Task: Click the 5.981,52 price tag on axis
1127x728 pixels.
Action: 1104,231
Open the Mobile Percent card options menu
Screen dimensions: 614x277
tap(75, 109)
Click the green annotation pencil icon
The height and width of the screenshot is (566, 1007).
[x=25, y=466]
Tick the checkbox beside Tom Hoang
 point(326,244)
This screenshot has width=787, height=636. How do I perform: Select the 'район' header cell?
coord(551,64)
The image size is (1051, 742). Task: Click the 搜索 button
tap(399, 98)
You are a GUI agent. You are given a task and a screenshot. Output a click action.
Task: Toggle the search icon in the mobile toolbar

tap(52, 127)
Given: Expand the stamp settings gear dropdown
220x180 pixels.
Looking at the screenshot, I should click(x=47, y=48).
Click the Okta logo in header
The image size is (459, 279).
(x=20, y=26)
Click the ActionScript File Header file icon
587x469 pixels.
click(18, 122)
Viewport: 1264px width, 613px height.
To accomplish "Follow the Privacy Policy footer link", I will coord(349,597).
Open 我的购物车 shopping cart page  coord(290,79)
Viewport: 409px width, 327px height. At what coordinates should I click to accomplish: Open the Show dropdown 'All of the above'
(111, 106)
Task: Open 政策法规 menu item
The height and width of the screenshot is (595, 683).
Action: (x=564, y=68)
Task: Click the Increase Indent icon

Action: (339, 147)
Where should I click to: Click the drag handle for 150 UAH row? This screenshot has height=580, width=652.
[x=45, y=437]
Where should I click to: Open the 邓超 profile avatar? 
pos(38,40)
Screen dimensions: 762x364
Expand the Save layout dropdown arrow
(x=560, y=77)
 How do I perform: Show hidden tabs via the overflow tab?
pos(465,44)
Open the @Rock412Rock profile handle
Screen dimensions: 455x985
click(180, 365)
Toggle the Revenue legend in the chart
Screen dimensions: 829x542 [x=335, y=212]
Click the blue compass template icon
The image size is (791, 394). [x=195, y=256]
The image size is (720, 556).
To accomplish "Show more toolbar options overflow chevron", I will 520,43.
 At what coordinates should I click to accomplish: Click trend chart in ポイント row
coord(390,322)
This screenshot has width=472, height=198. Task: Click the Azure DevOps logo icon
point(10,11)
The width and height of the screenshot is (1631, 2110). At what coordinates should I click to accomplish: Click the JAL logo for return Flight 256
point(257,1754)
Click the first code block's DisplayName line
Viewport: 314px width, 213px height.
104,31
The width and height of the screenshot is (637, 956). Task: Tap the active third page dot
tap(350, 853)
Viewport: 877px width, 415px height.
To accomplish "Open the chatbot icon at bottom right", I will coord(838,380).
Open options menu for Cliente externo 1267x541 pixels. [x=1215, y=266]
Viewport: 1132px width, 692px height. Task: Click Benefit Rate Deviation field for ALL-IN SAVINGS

+ + + + + + +

Retype every line of the data above exactly.

Task: Click the 5.981,52 price tag on axis
1127x728 pixels.
Action: 1104,231
Open the Mobile Percent card options menu
Screen dimensions: 614x277
tap(75, 109)
Click the green annotation pencil icon
The height and width of the screenshot is (566, 1007).
[x=25, y=466]
Tick the checkbox beside Tom Hoang
 point(326,244)
This screenshot has width=787, height=636. How do I perform: Select the 'район' header cell?
coord(551,64)
The image size is (1051, 742). Task: Click the 搜索 button
tap(399, 98)
You are a GUI agent. You are given a task and a screenshot. Output a click action.
Task: Toggle the search icon in the mobile toolbar

tap(52, 127)
Given: Expand the stamp settings gear dropdown
220x180 pixels.
Looking at the screenshot, I should click(x=47, y=48).
Click the Okta logo in header
The image size is (459, 279).
(x=20, y=26)
Click the ActionScript File Header file icon
587x469 pixels.
click(18, 122)
Viewport: 1264px width, 613px height.
To accomplish "Follow the Privacy Policy footer link", I will coord(349,597).
Open 我的购物车 shopping cart page  coord(290,79)
Viewport: 409px width, 327px height. At what coordinates should I click to accomplish: Open the Show dropdown 'All of the above'
(111, 106)
Task: Open 政策法规 menu item
The height and width of the screenshot is (595, 683).
Action: (x=564, y=68)
Task: Click the Increase Indent icon

Action: (339, 147)
Where should I click to: Click the drag handle for 150 UAH row? This screenshot has height=580, width=652.
[x=45, y=437]
Where should I click to: Open the 邓超 profile avatar? 
pos(38,40)
Screen dimensions: 762x364
Expand the Save layout dropdown arrow
(x=560, y=77)
 How do I perform: Show hidden tabs via the overflow tab?
pos(465,44)
Open the @Rock412Rock profile handle
Screen dimensions: 455x985
click(180, 365)
Toggle the Revenue legend in the chart
Screen dimensions: 829x542 [x=335, y=212]
Click the blue compass template icon
The image size is (791, 394). [x=195, y=256]
The image size is (720, 556).
To accomplish "Show more toolbar options overflow chevron", I will 520,43.
 At what coordinates should I click to accomplish: Click trend chart in ポイント row
coord(390,322)
This screenshot has width=472, height=198. Task: Click the Azure DevOps logo icon
point(10,11)
The width and height of the screenshot is (1631, 2110). At what coordinates should I click to accomplish: Click the JAL logo for return Flight 256
point(257,1754)
Click the first code block's DisplayName line
Viewport: 314px width, 213px height.
104,31
The width and height of the screenshot is (637, 956). Task: Tap the active third page dot
tap(350, 853)
Viewport: 877px width, 415px height.
To accomplish "Open the chatbot icon at bottom right", I will coord(838,380).
Open options menu for Cliente externo 1267x541 pixels. [x=1215, y=266]
Viewport: 1132px width, 692px height. Task: Click Benefit Rate Deviation field for ALL-IN SAVINGS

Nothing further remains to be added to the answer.